Hello,
I'm trying to setup my first CycleCloud cluster, but I keep getting error in the initialization phase.
In particular, it complains about not finding nodes for "nodearray hpc".
The full error message:
CycleCloud Version: 8.2.0-1616
Cluster: Test2 (version 8.2.x)
==============================
Status: Error [Software Configuration] (retrying)
Start Time: 2022-03-13T17:31:29.377Z
Description: Unable to execute command `"bash" "/tmp/chef-script20220313-15831-14pjjqq"` (exit code 1)
Detail:
STDOUT:
STDERR: Upgrade not required!
Bucket has a max_count <= 0, defined for machinetype=='Standard_F2s_v2'. Skipping
/opt/cycle/slurm/cyclecloud_slurm.py:571: DeprecationWarning: The 'warn' function is deprecated, use 'warning' instead
logging.warn("No nodes were created for nodearray %s using name format %s and offset %s: %s", request_set.nodearray, request_set.name_format,
No nodes were created for nodearray hpc using name format hpc-pg0-%d and offset 1: Limited by 200 total cores (10 of Standard_D4_v2) quota in eastus
Bucket has a max_count <= 0, defined for machinetype=='Standard_F2s_v2'. Skipping
Unhandled failure.
Traceback (most recent call last):
File "/opt/cycle/slurm/cyclecloud_slurm.py", line 1101, in <module>
main()
File "/opt/cycle/slurm/cyclecloud_slurm.py", line 1078, in main
args.func(**kwargs)
File "/opt/cycle/slurm/cyclecloud_slurm.py", line 296, in generate_slurm_conf
_generate_slurm_conf(partitions, writer, subprocess)

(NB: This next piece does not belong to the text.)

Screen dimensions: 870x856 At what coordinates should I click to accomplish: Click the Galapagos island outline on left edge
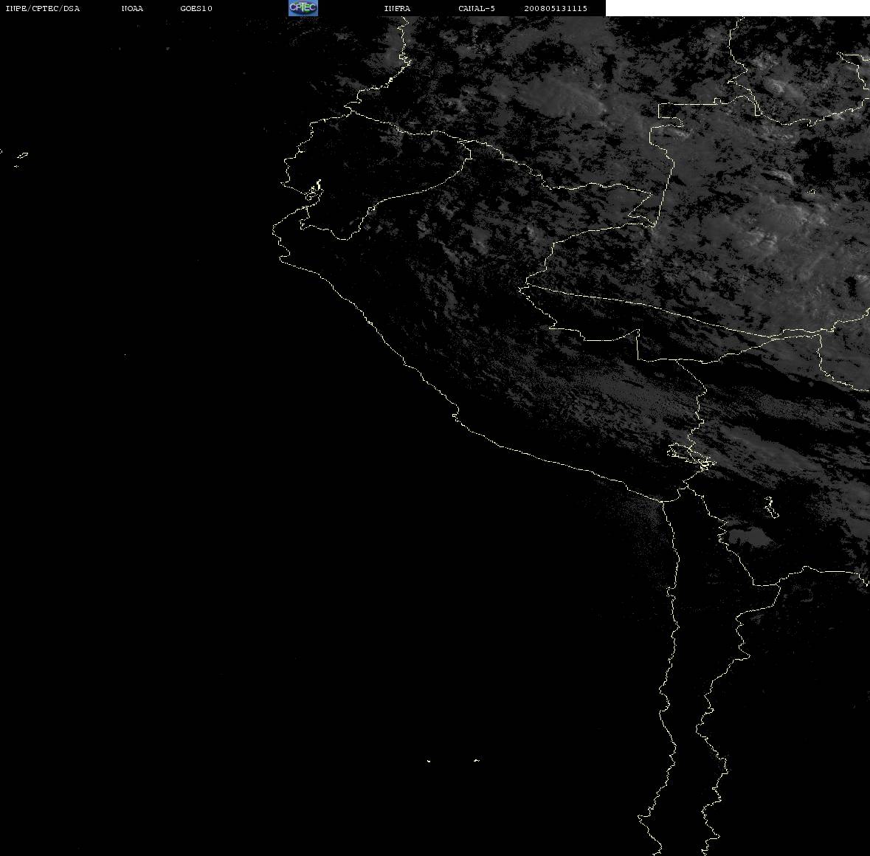[x=21, y=156]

File "/opt/cycle/slurm/cyclecloud_slurm.py", line 222, in _generate_slurm_conf
raise RuntimeError("No nodes found for nodearray %s. Please run 'cyclecloud_slurm.sh create_nodes' first!" % partition.nodearray)

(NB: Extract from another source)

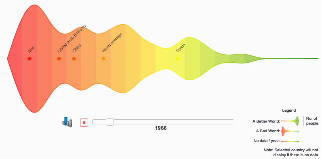Click the slider track right of handle
The image size is (322, 159).
point(174,122)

RuntimeError: No nodes found for nodearray hpc. Please run 'cyclecloud_slurm.sh create_nodes' first!
Traceback (most recent call last):
File "/opt/cycle/jetpack/system/embedded/lib/python3.8/runpy.py", line 194, in _run_module_as_main
return _run_code(code, main_globals, None,
File "/opt/cycle/jetpack/system/embedded/lib/python3.8/runpy.py", line 87, in _run_code
exec(code, run_globals)
File "/opt/cycle/slurm/cyclecloud_slurm.py", line 1101, in <module>
main()
File "/opt/cycle/slurm/cyclecloud_slurm.py", line 1078, in main
args.func(**kwargs)
File "/opt/cycle/slurm/cyclecloud_slurm.py", line 296, in generate_slurm_conf
_generate_slurm_conf(partitions, writer, subprocess)
File "/opt/cycle/slurm/cyclecloud_slurm.py", line 222, in _generate_slurm_conf
raise RuntimeError("No nodes found for nodearray %s. Please run 'cyclecloud_slurm.sh create_nodes' first!" % partition.nodearray)
RuntimeError: No nodes found for nodearray hpc. Please run 'cyclecloud_slurm.sh create_nodes' first!
EXCEPTION: bash[Create cyclecloud.conf] (slurm::scheduler line 156) had an error: Mixlib::ShellOut::ShellCommandFailed: Expected process to exit with [0], but received '1'
Affected Nodes (1):
---
Node Name: scheduler
Hostname: ip-0A000005
IP Address: 10.0.0.5
Azure Resource ID: /subscriptions/8e7cef8b-5b7e-469a-8dd8-4cb4835f1727/resourceGroups/Test2-MEYTCMLBMU2GMLJQGU4DCLJUGA/providers/Microsoft.Compute/virtualMachines/scheduler-MIZGGNZQGRQWGLJVGUYGCLJUGB
Azure VM ID: df70aba9-e8a0-4f15-8d86-764423838920
Cluster-Init: slurm:default:2.4.7, slurm:scheduler:2.4.7
Node ID: be007f51-9d51-4a42-ae4b-0eab606c563a
Any suggestion on what could be the cause?
My cluster configuration is the following:
- cycle cloud 8.2
- slurm as cluster manager
- Standard_D12_v2 as instance for the Scheduler, Standard_D4_v2 for HPC instances and Standard_F2s_v2 for HTC instances
- I've selected 16 as maximum HPC cores (I wanted to have just two machines)
- the image selected is Centos 7 for all the different instances
Thank you for your support!